Could you retype the entries below exactly, omitting every picture?

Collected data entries
* * *

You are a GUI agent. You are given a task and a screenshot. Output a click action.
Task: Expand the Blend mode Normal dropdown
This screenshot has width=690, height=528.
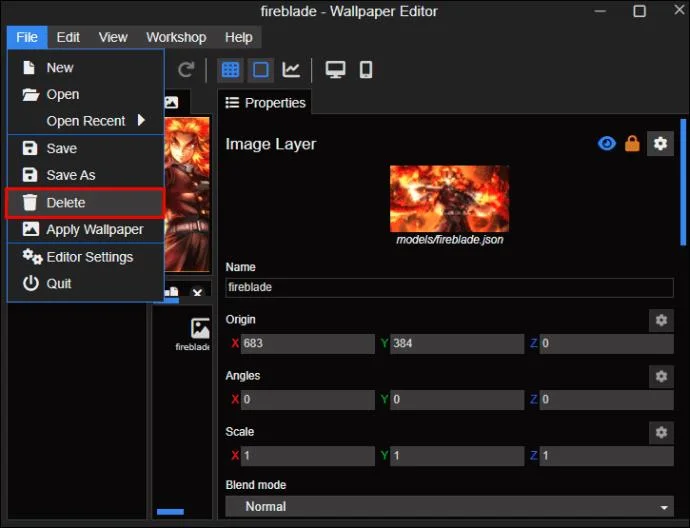pyautogui.click(x=449, y=506)
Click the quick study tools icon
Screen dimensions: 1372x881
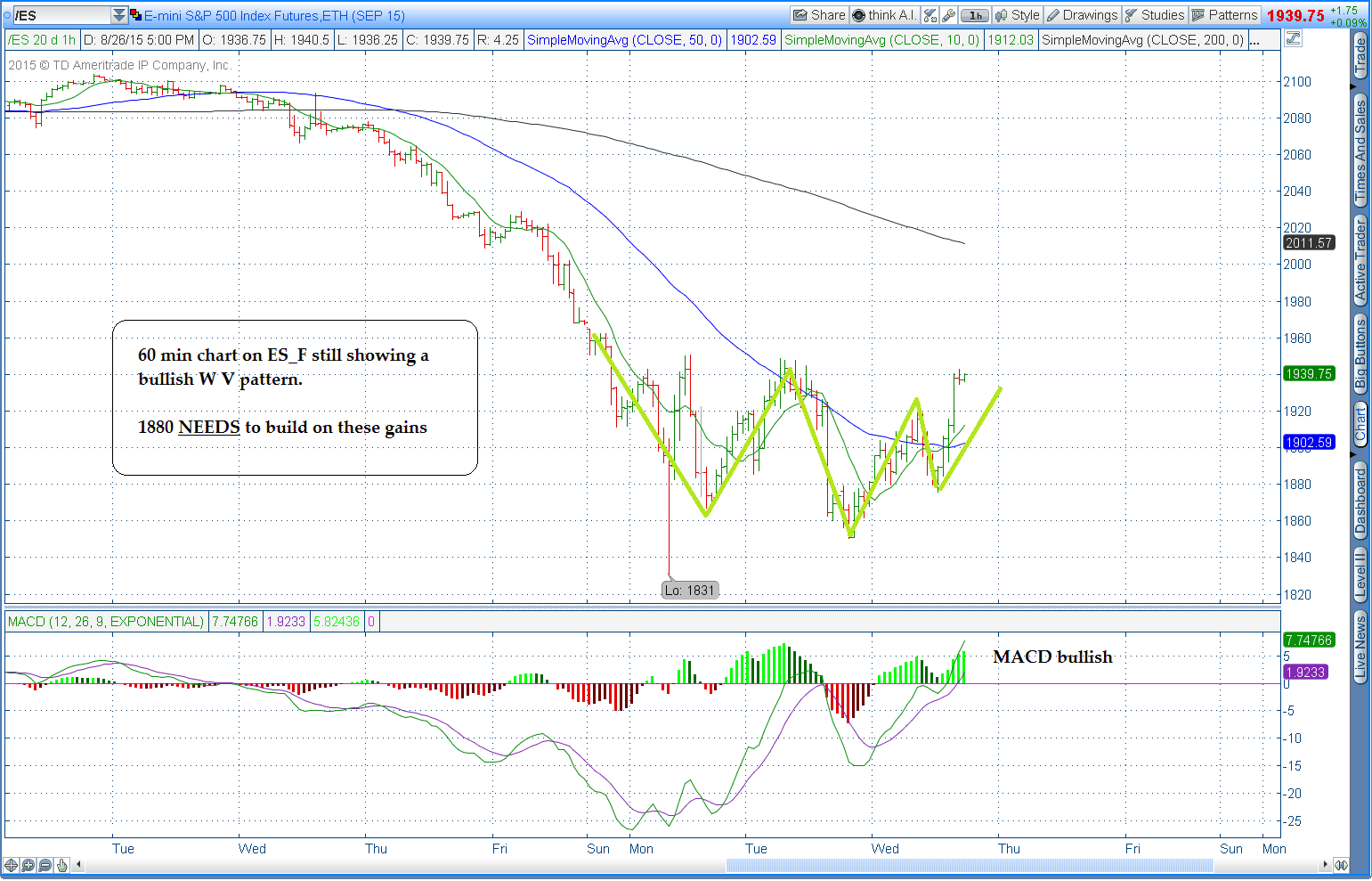[x=930, y=15]
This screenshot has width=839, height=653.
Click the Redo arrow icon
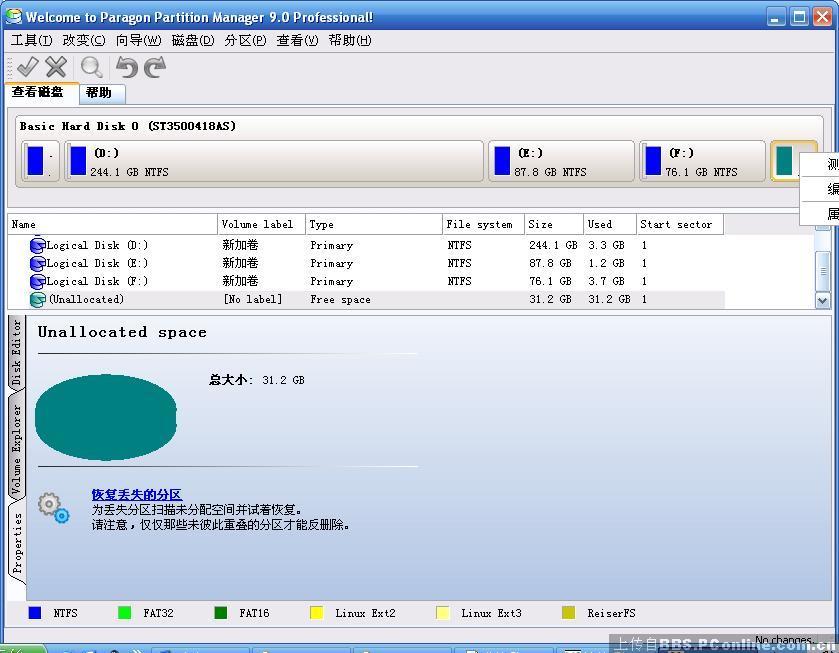click(154, 67)
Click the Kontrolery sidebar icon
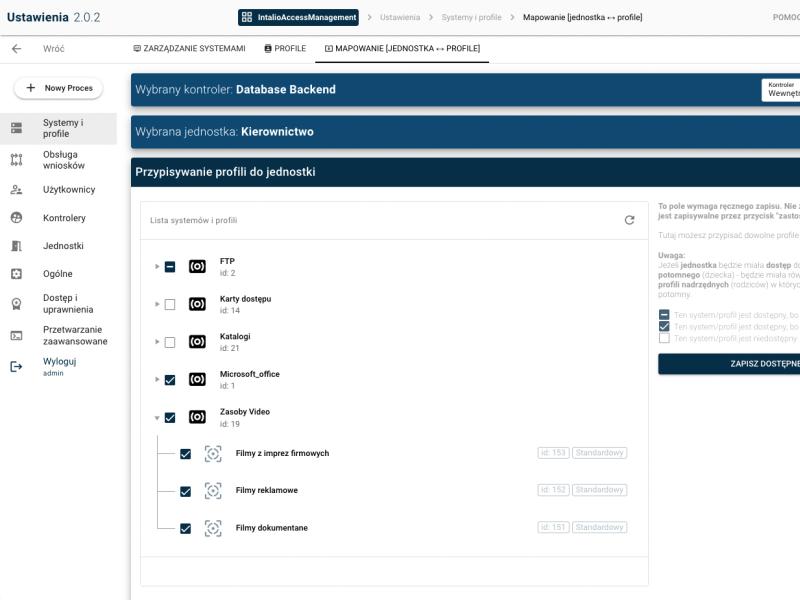Viewport: 800px width, 600px height. click(x=16, y=218)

* * *

#### Answer below:
You are a GUI agent. You are given a task and a screenshot. Output a click action.
Task: Expand the Blend mode Normal dropdown
This screenshot has width=690, height=528.
pyautogui.click(x=449, y=506)
Click the quick study tools icon
Screen dimensions: 1372x881
[x=930, y=15]
This screenshot has width=839, height=653.
Click the Redo arrow icon
click(154, 67)
Click the Kontrolery sidebar icon
Viewport: 800px width, 600px height. click(x=16, y=218)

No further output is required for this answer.